Inaugural Picture Essay!

Welcome to my inaugural picture blog! Every now and then, I will be posting a discussion of a picture taken on my travels through Asia. I hope that my travel experiences will inspire you to embark upon your own adventure, wherever they may take you.

Devin Moore Tibet Travel

Tibet: A magnificent land of unparalleled natural beauty and home to a fascinating people whose culture is rooted in the ancient past. I took my first trip to Tibet in the summer of 2011 with my good friend Shane Franklin. The highlight of our adventure was the four-day trek from Old Tingri to Mt. Everest Base Camp. Old Tingri is a small village that sits in the Himalayas at an altitude of about 13000 feet. Up here the dry air is thin and the wind blows constantly.

The picture featured here is of a cairn Shane and I stacked together. A cairn is simply a stack of rocks, that resembles a Stupa a mound like structure that are used as places of meditation for Buddhists. These stacks of rocks are can be found throughout Tibet. According to our native Tibetan guide, they are frequently left along trails and roads to wish passers-by safe travels and good fortune. Back home, erecting this cairn would have been a simple matter of moving a few heavy rocks. At this altitude there is much less oxygen than at my home in the USA and was certainly the highest we had ever been. We huffed and puffed as we dragged and lifted the rocks into the stack you see here.
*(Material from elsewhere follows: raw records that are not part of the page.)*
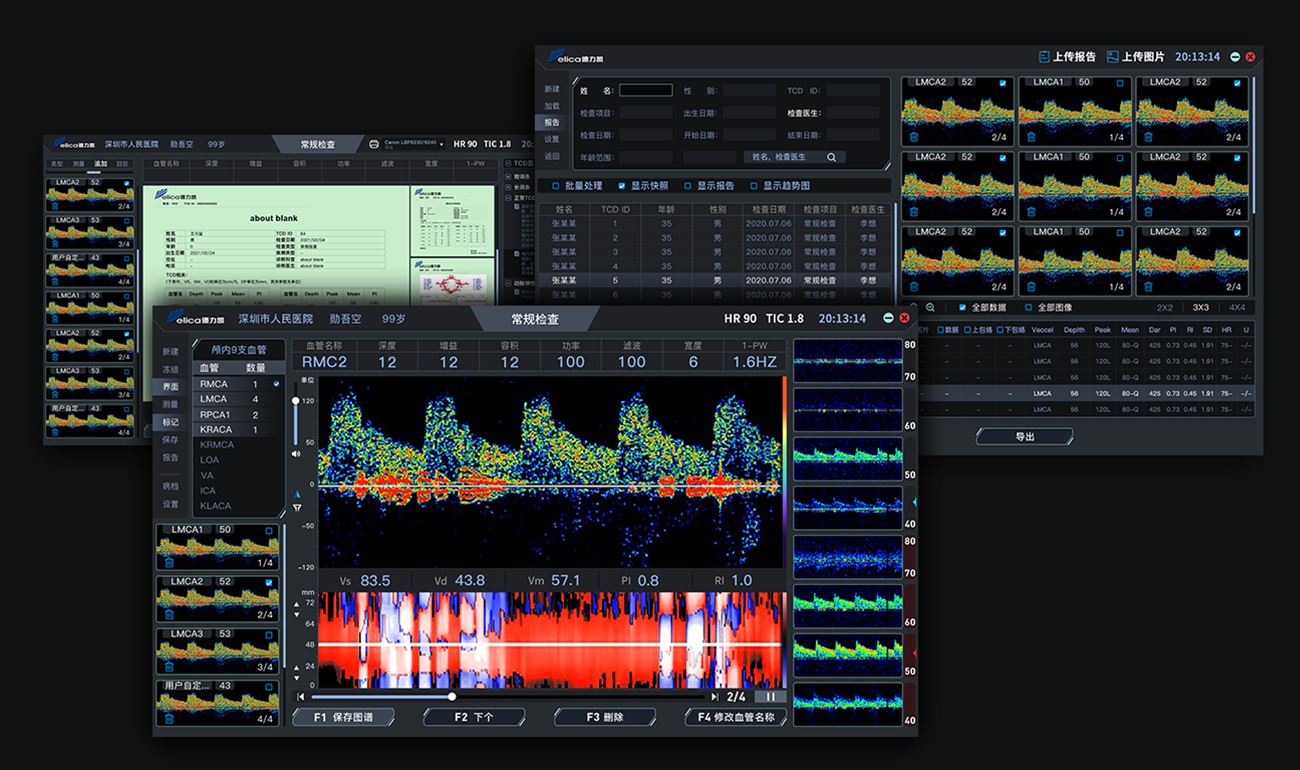The image size is (1300, 770).
Task: Click the zoom-out magnifier below the thumbnail grid
Action: pos(931,308)
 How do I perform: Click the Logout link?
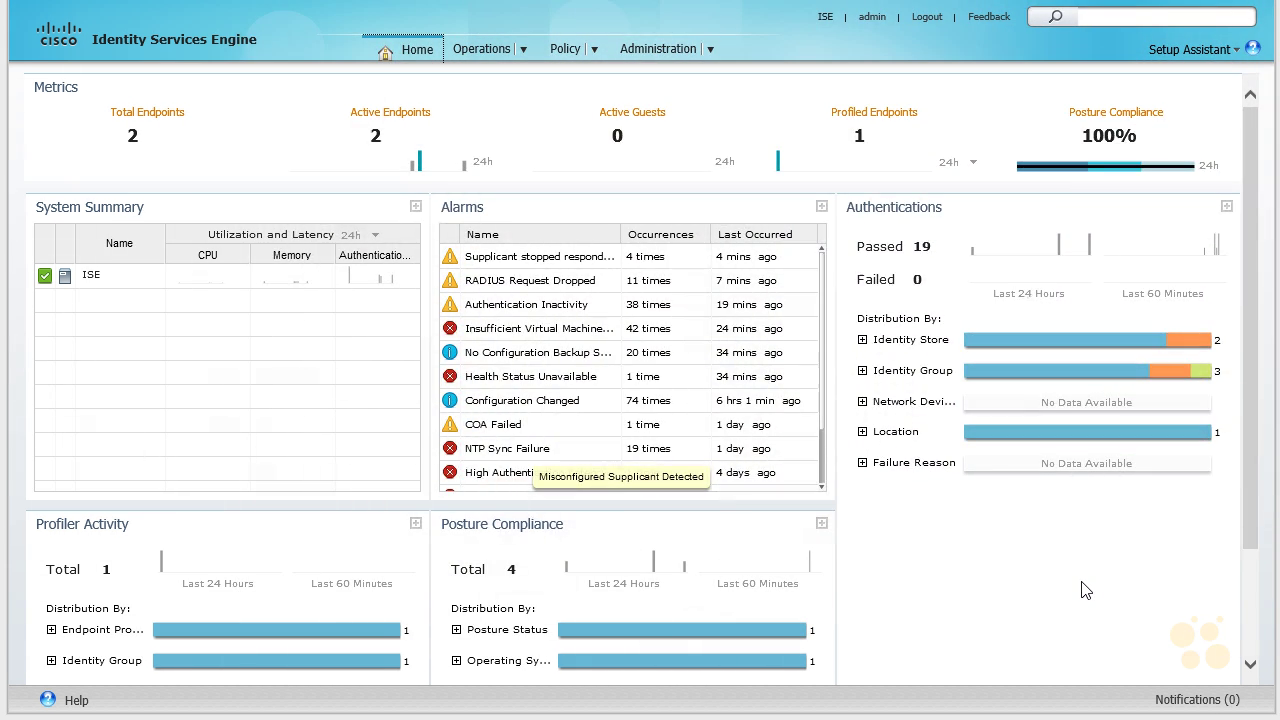(x=927, y=17)
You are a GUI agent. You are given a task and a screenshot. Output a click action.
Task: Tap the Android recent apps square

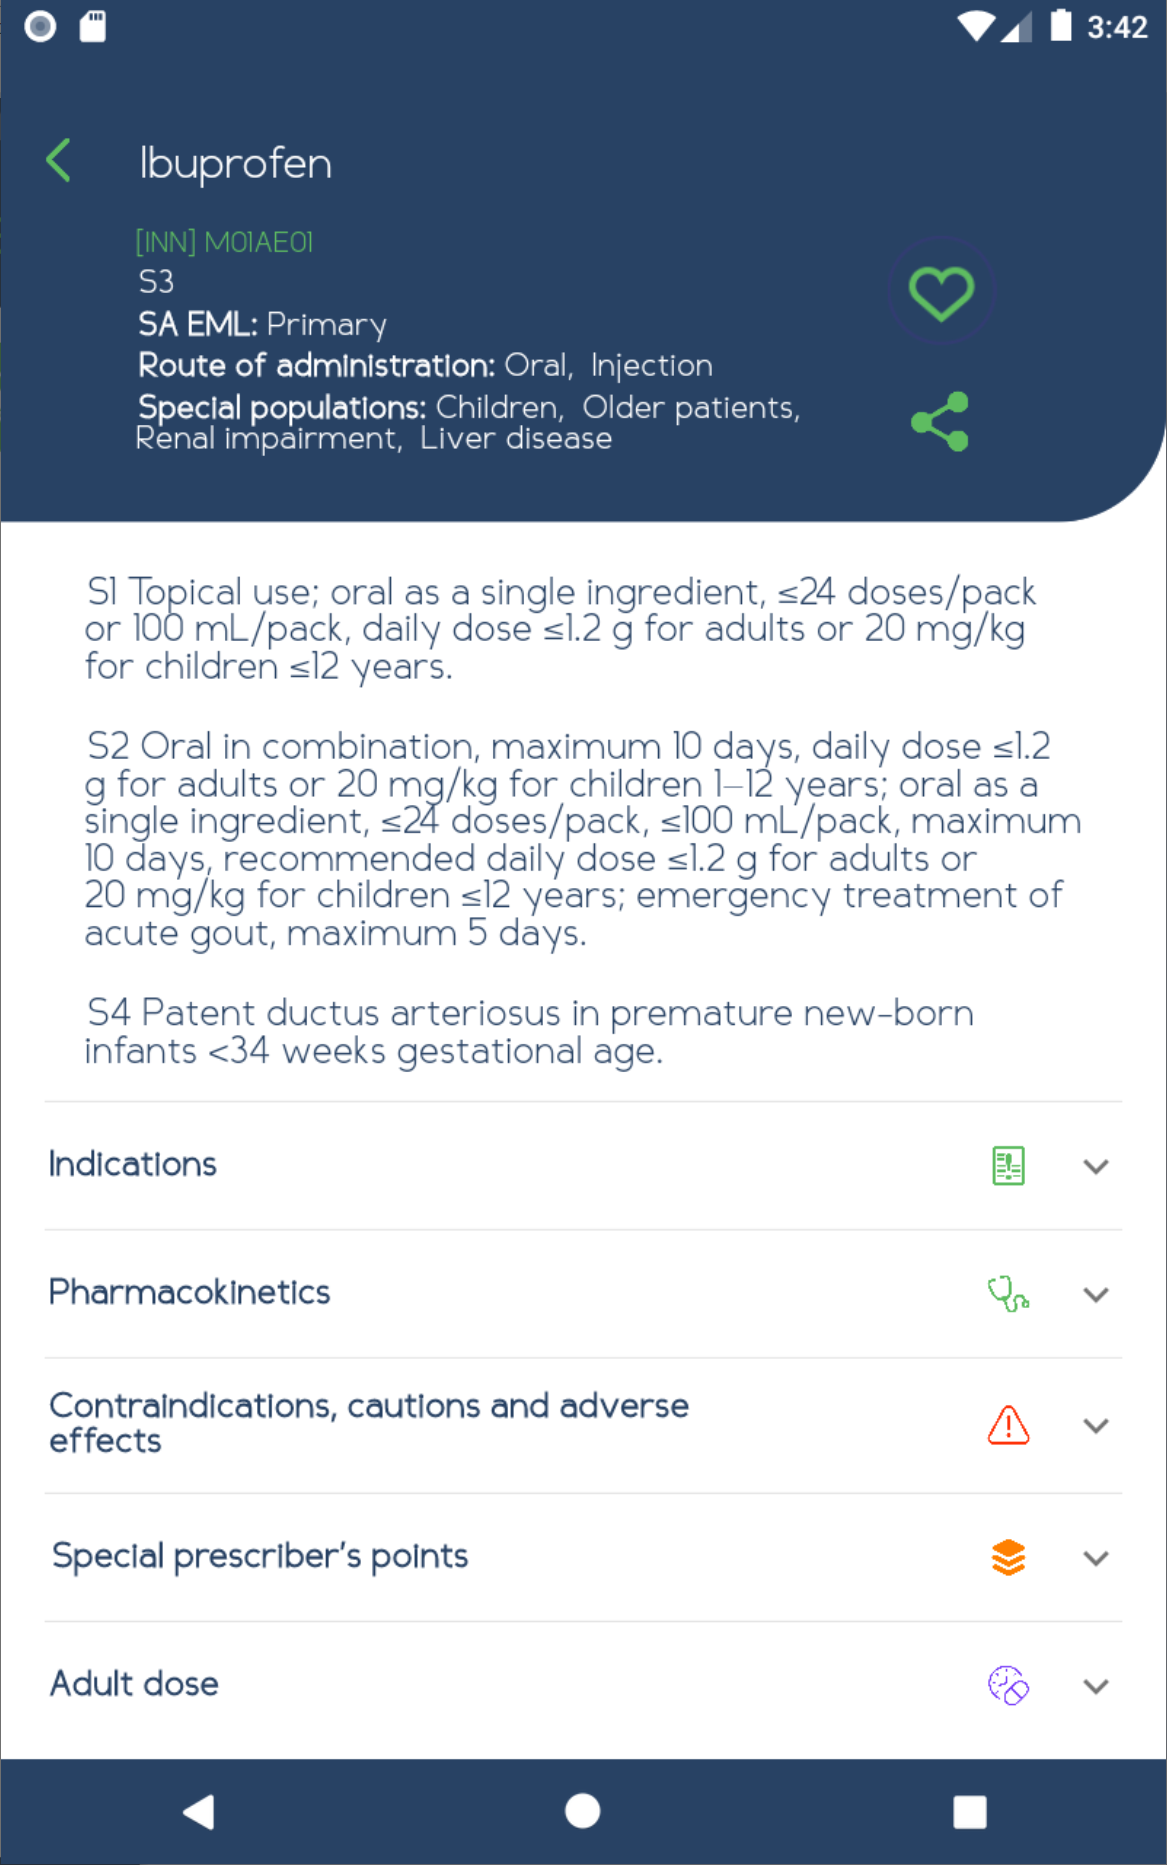pos(969,1811)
To me, this cairn represents achieving a dream long in the making. It wasn’t easy to put together but after it was done, it was really something to be proud of. We built the cairn near the camp we would set out towards Mt. Everest from the scenery here is stunningly surreal. Peaks rise up on the horizon of this alpine expanse. Up here the clouds hang low, unable to raise any further, it seems you can almost reach up and touch them. Looking out beyond the cairn, I wondered what lay beyond the first small set of hills. Limited by the effects of the altitude, we didn’t venture too far.

Looking back, I wish I had taken more time to contemplate the scenery.  In the moment splitting headaches, dehydration, and overall fatigue make it difficult to comprehend where you are. I suppose this is the toll visitors pay to stand among the magnificent mountains. Along with the bitter cold and wind, the altitude is their self defense mechanism, just like thorns on a rose. I think back to my time in Tibet almost daily, the people there endure harsh elements both natural and man-made. Despite the obstacles, the way the hold fast to their culture and traditions inspires me to live a life filled with deep meaning and great purpose.